---------- Data ----------

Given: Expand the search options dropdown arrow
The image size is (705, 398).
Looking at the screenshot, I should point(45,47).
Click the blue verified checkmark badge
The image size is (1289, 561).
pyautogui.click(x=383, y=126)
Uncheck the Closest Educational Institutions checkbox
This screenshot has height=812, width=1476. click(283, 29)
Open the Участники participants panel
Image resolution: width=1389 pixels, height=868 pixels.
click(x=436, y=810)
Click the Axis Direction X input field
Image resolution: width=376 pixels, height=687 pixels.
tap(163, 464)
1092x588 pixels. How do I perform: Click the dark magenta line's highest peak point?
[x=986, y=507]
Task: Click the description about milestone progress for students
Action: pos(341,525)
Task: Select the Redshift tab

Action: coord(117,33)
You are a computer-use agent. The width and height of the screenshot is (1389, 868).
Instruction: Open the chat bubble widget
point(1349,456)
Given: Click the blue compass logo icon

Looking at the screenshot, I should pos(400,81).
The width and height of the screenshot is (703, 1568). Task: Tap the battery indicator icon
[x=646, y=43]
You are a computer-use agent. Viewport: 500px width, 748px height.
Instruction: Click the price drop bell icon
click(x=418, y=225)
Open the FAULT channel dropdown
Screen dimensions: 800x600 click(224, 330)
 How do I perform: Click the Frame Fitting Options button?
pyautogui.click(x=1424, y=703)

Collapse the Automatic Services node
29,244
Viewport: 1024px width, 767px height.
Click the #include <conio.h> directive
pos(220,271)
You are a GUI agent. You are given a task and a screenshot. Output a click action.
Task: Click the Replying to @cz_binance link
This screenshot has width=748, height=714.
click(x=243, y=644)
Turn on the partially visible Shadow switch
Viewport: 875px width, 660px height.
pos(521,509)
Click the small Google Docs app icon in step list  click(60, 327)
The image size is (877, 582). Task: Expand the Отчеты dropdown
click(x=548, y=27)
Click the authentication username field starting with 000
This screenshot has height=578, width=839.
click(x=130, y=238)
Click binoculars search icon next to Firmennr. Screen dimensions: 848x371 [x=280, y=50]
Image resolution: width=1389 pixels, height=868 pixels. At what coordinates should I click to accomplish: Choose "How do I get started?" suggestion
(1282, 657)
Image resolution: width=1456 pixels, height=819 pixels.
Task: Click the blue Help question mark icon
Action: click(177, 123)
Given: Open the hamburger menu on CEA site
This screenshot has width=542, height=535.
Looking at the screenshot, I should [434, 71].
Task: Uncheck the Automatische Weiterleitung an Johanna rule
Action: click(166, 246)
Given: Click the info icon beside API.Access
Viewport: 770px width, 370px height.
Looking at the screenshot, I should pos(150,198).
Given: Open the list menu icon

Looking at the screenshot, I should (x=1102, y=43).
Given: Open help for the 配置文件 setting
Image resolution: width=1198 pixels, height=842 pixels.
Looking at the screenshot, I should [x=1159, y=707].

----------

Show every line in the rows above that contains the word "dropdown".

Given: Expand the search options dropdown arrow
Open the FAULT channel dropdown
The image size is (877, 582). Task: Expand the Отчеты dropdown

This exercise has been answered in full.